COP26 Week 1 Round-up

With a focused lens on what it all means for the tea industry.

A busy first week at #COP26 with many pledges made by world leaders to stand together for this last chance attempt to tackle huge climate related issues as well as rising temperatures.

Our Environmental and Climate Lead, Rachel Cracknell has been observing and watching the negotiations closely, bringing to our attention some of the main pointers that will affect and have continued impact on the tea industry. Rachel also highlights some key activities the ETP is already doing to mitigate against climate change.

Monday: Day 1

The rather ominous scene is set for us; Rachel highlights the imminent issues we face with fluctuating weather patterns causing havoc to tea supply chains now and in the future.

With evidence given to a project ten years ago based in Kenya which revealed even then that erratic weather conditions were already presenting challenges for smallholder tea farmers.

While tea clones can provide a solution to changing weather patterns, Rachel mentions they are not a viable option for many tea farmers due to high investment costs. With global temperatures continuing to rise, food and drink production around the globe will suffer.

Tuesday: Day 2

A good and important day for those working in and across the tea industry with leaders representing over 85% of the world’s forests committing to end (and reverse) deforestation.

With this news, Rachel is keen to think how the tea industry might be able to gain access to the $12bn funding that will be made readily available. Rachel casts her mind to the Malawian tea farmers that have experienced mass deforestation and the huge price they are paying with extreme flooding in the rainy season and problems accessing a secure water supply in the dry season.

While ETP is working on several initiatives through tree planting programmes and tree nurseries, Rachel calls on key figureheads and partners to come together to make the necessary steps for real systematic change.

Wednesday: Day 3

Rachel is interested in the learnings of The Business Manifesto for Climate Recovery with specific focus on the development of Corporate Determined Contributions (CDCs), essential for corporations to assess their emissions in a verifiable and accountable way. Rachel stresses that this is so important because the tea industry has been grappling and struggling for years to find a unified way to measure, monitor and record tea emissions through all areas of the tea value chain.

Rachel raises a critical question; how can we claim carbon neutrality if we are not all using the same measurement metrics?

Rachel encourages everyone working across the tea value chain to come together with support from ETP to develop one consistent methodology to calculate decarbonisation in the same way, and to also set some strong targets to lower emissions effectively.

Thursday: Day 4

Rachel gives focus on day 4 to the important role of soil to climate change.
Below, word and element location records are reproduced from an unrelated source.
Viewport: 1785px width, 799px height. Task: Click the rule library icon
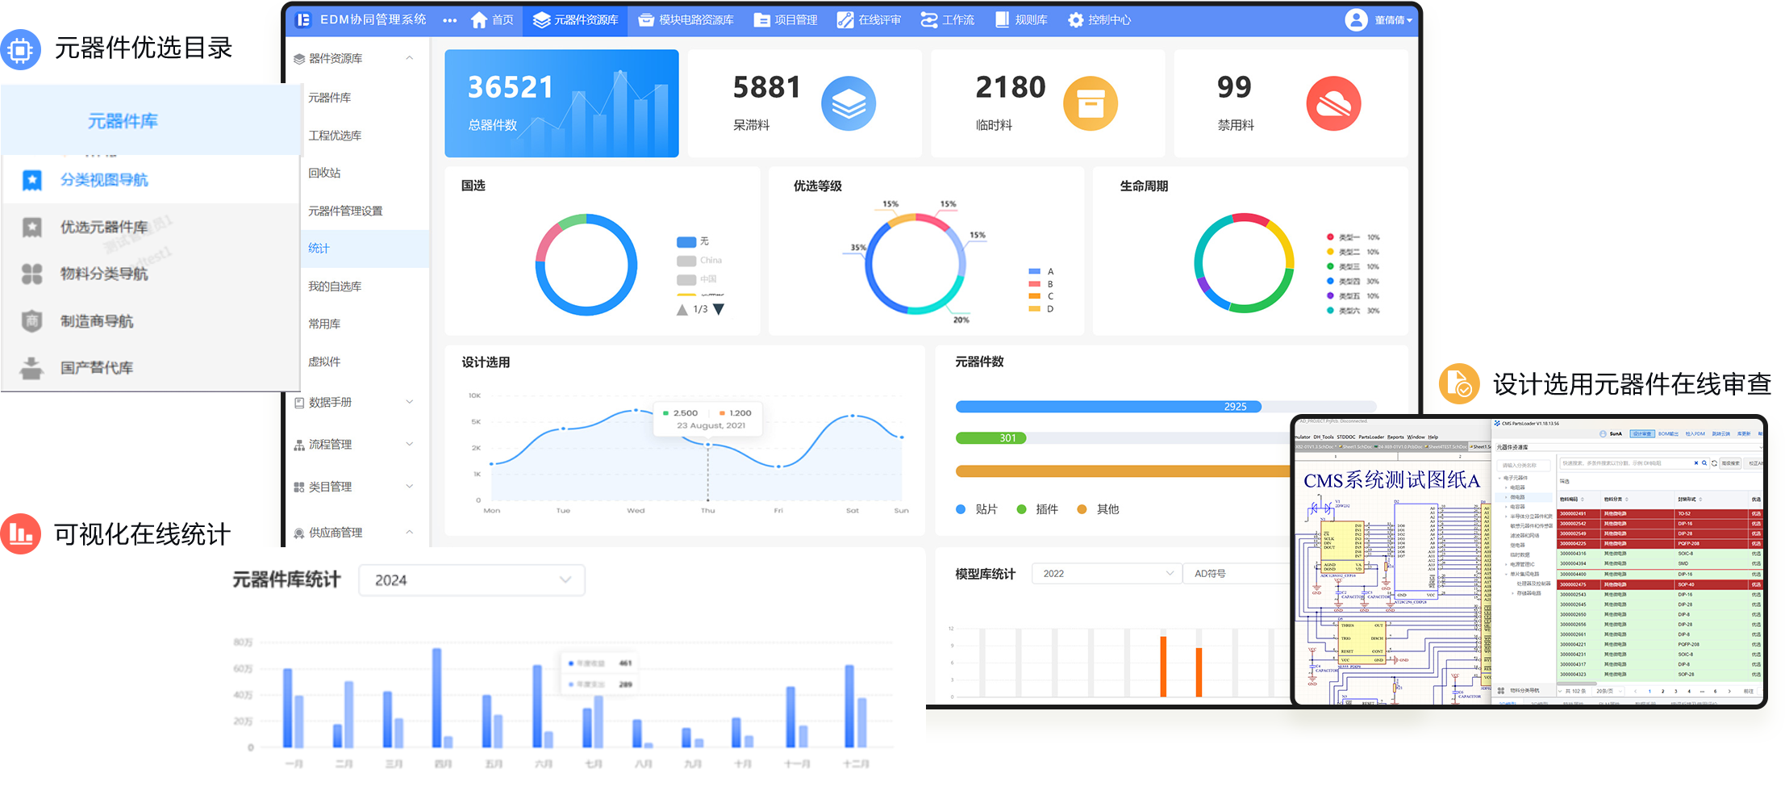click(1002, 20)
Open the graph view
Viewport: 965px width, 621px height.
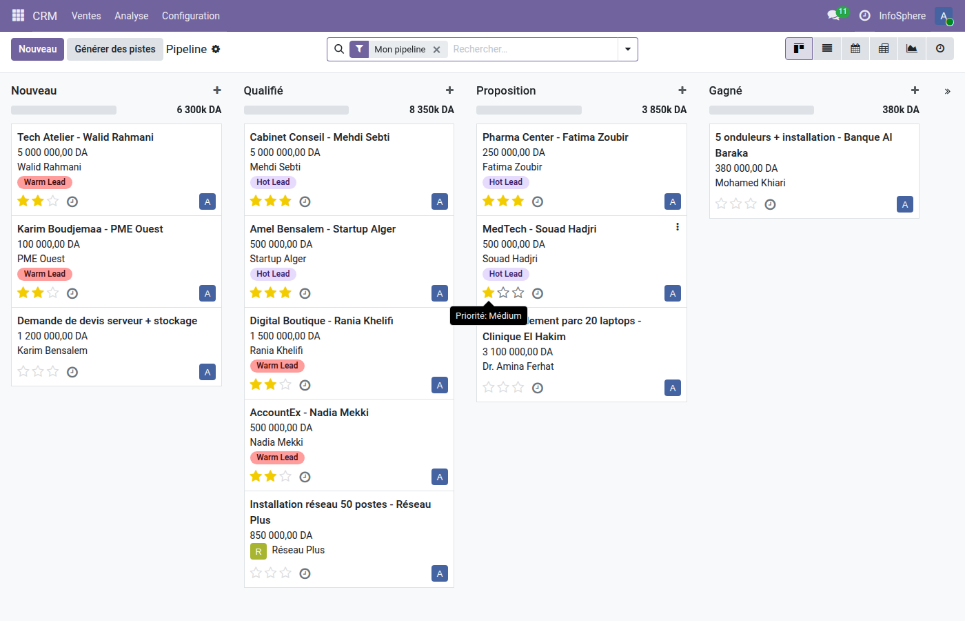[911, 49]
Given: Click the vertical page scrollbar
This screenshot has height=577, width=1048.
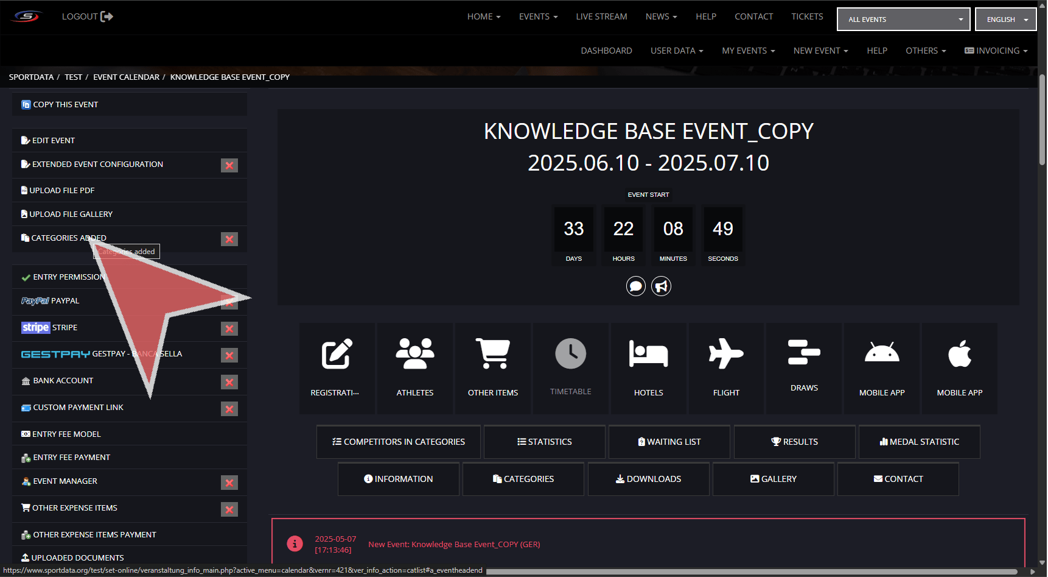Looking at the screenshot, I should click(x=1042, y=122).
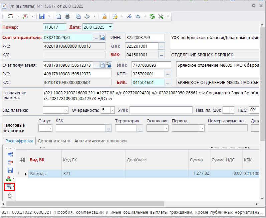Click the percent calculation icon highlighted in red
The image size is (266, 218).
point(9,187)
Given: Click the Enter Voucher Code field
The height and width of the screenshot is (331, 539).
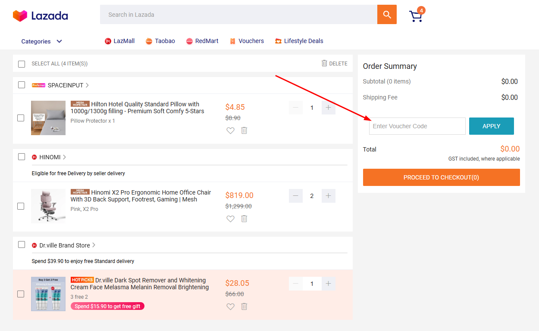Looking at the screenshot, I should coord(417,126).
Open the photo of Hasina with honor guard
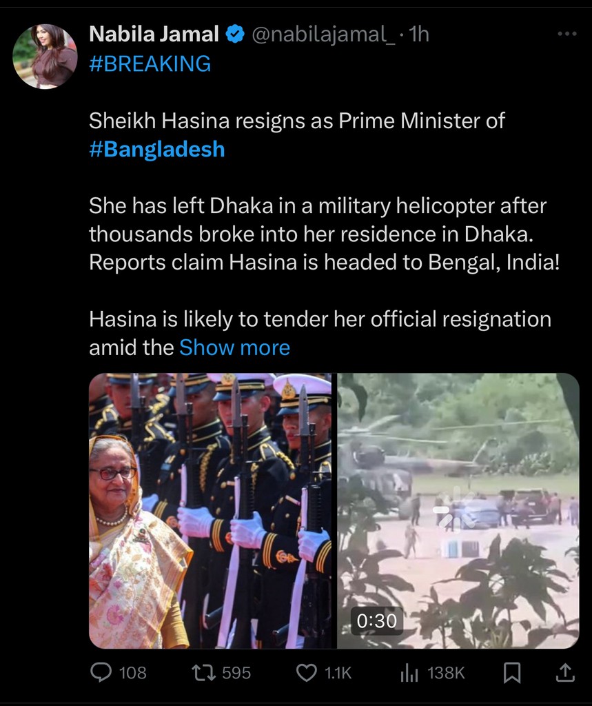Image resolution: width=592 pixels, height=706 pixels. click(210, 511)
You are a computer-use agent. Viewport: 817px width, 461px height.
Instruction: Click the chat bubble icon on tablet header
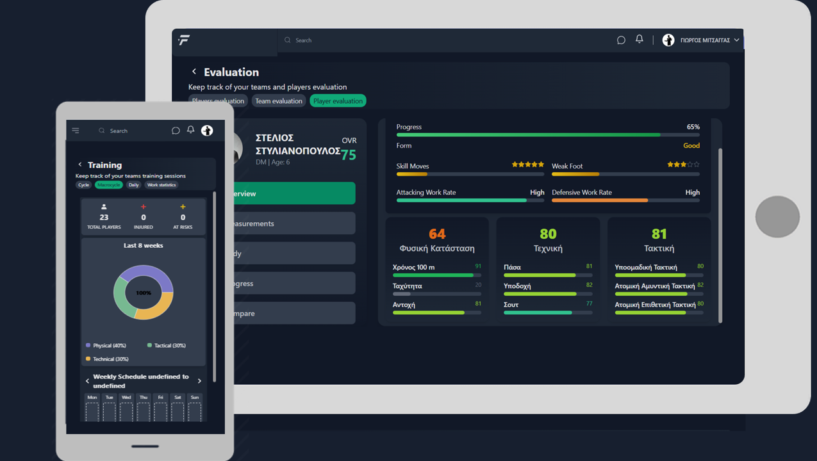pos(621,40)
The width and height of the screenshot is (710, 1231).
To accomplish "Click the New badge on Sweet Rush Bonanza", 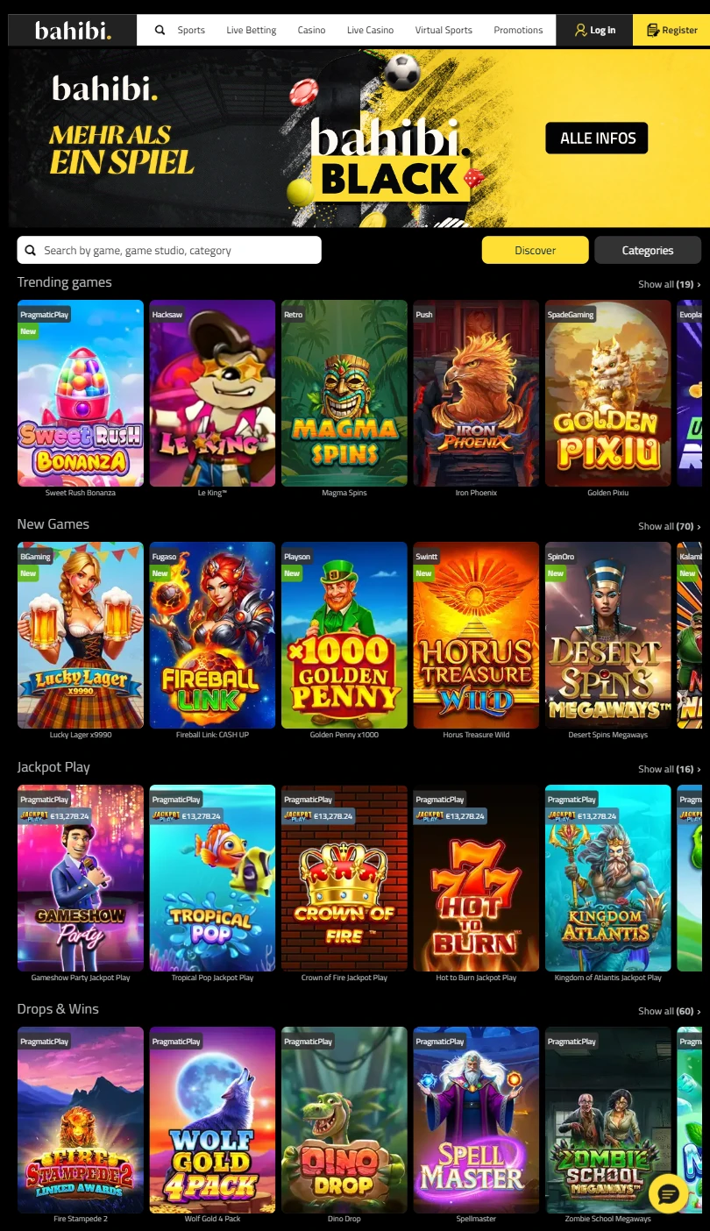I will (x=29, y=331).
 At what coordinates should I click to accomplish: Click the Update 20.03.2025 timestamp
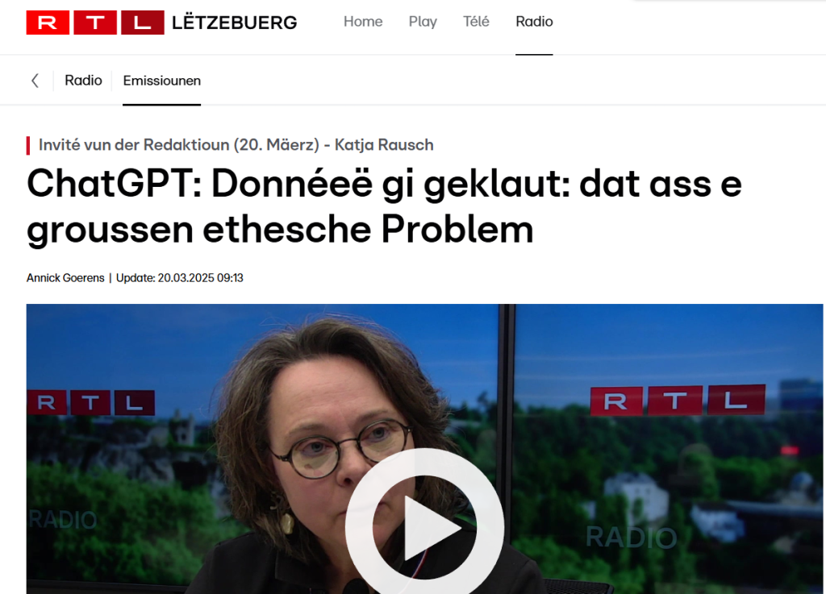[x=180, y=278]
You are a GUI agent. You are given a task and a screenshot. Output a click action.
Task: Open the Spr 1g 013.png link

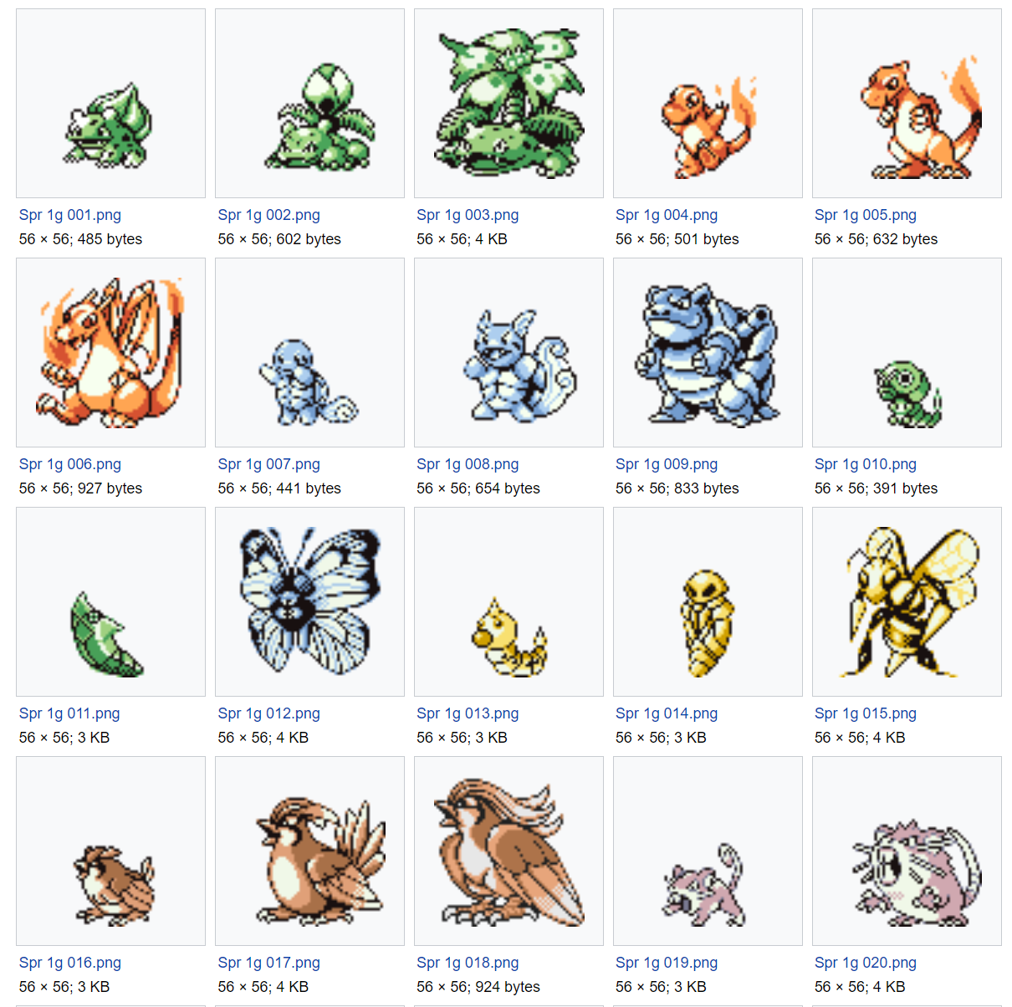[468, 713]
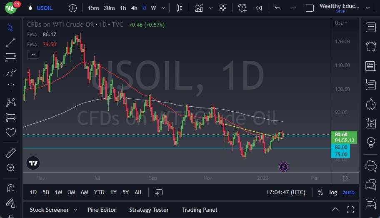The width and height of the screenshot is (380, 218).
Task: Click the USOIL symbol search button
Action: tap(45, 8)
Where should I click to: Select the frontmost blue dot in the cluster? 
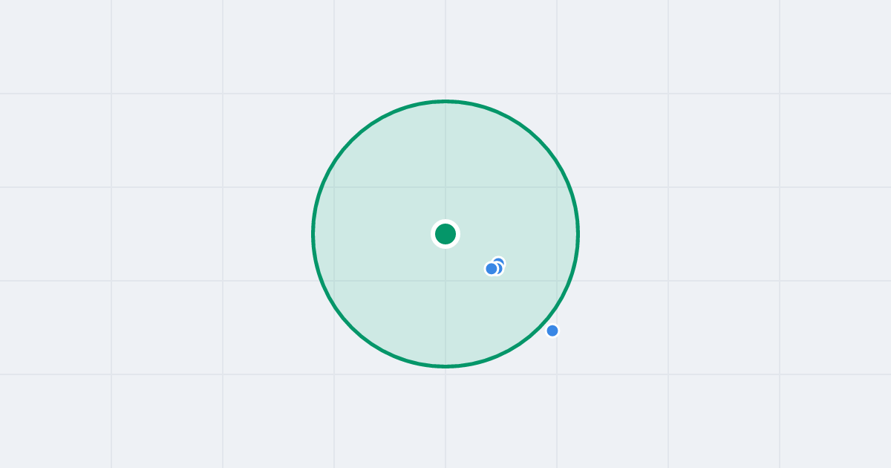[x=492, y=269]
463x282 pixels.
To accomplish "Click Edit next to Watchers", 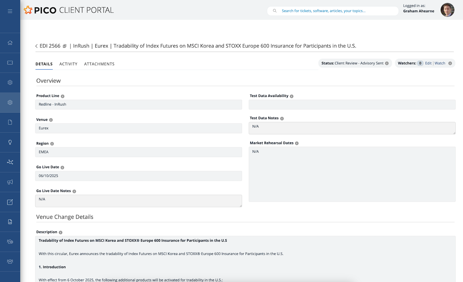I will pos(428,63).
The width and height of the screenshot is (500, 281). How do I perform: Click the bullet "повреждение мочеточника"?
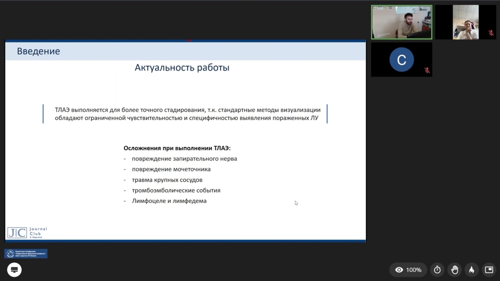(171, 169)
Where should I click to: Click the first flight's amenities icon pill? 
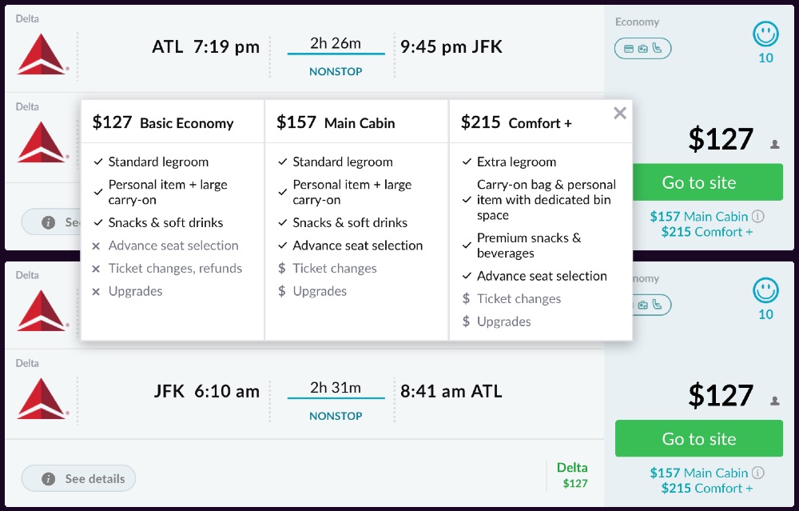(x=642, y=49)
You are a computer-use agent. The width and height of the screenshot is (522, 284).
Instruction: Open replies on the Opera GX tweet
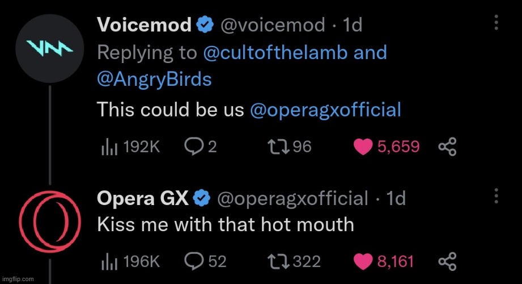tap(194, 261)
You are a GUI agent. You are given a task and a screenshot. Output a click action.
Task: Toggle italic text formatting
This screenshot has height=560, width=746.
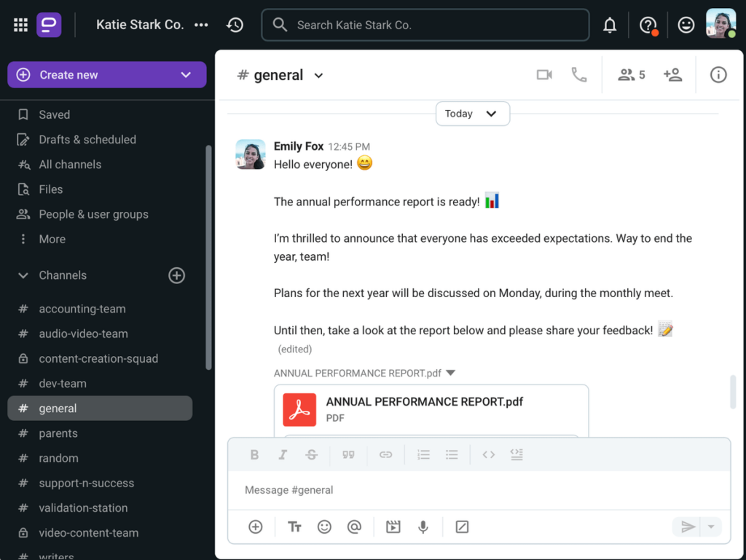coord(283,455)
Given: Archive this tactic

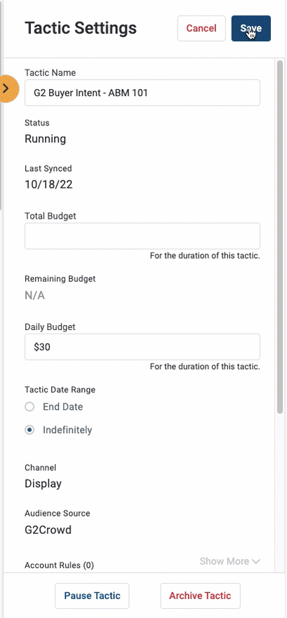Looking at the screenshot, I should pos(200,596).
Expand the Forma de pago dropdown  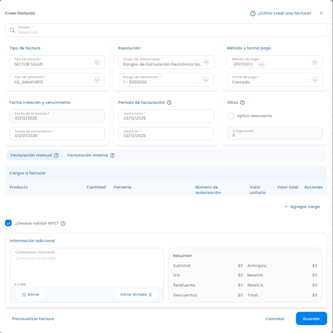pos(315,80)
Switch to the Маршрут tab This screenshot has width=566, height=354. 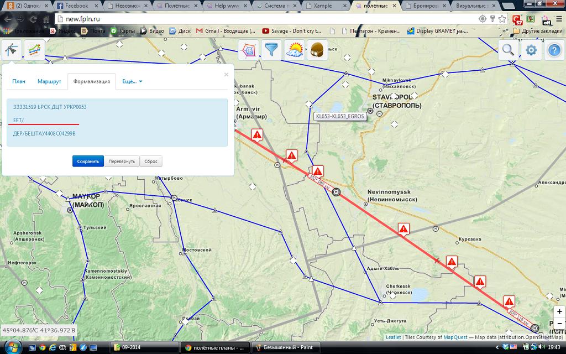click(49, 81)
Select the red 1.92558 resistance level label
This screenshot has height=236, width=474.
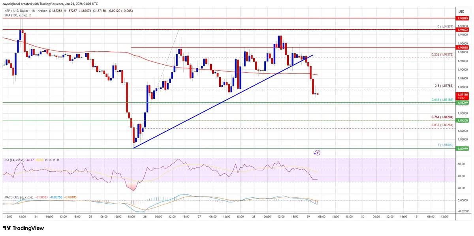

Rachel highlights that for all farmers especially tea farmers, soil is their most treasured asset.

Rachel tells us why soil plays such an important role to climate change by giving some examples through adaptation and mitigation. Rachel explains in terms of adaptation, soil increases the ability to hold and retain water in times of drought and prevents soil erosion and through mitigation by adding organic matter to soil, we can increase carbon content reducing overall climate emissions. Rachel ponders how farmers can gain vital funds to improve soil quality going forward.

There is discussion about carbon credits but with methodologies only just being developed, this won’t be an option for smallholder farmers at scale in the foreseeable. Rachel thinks that perhaps Payments for ecosystem services (PES) could provide a better solution. Is there some way to reward and support farmers that are learning and investing in more regenerative forms of agricultural best practice?

Friday: Day 5

Big news from the UK PM, Boris Johnson is revealed; coal must be consigned to history. Rachel explains that even today some tea producers still rely on coal for their tea production. For example, in India some producers are using coal to create thermal energy. However, with the shortage of coal increasing the prices, it’s important that all tea producers are moving to more sustainable sources of energy, but this of course comes with its own set of challenges.

New investment would be required for new technology and new machinery and for vast numbers of tea producers this is simply unattainable especially with low profit tea margins.

Rachel ponders the role of tea producers as they set their climate change targets. Could they come together with producers in-country to help move along the transition to low carbon tea production?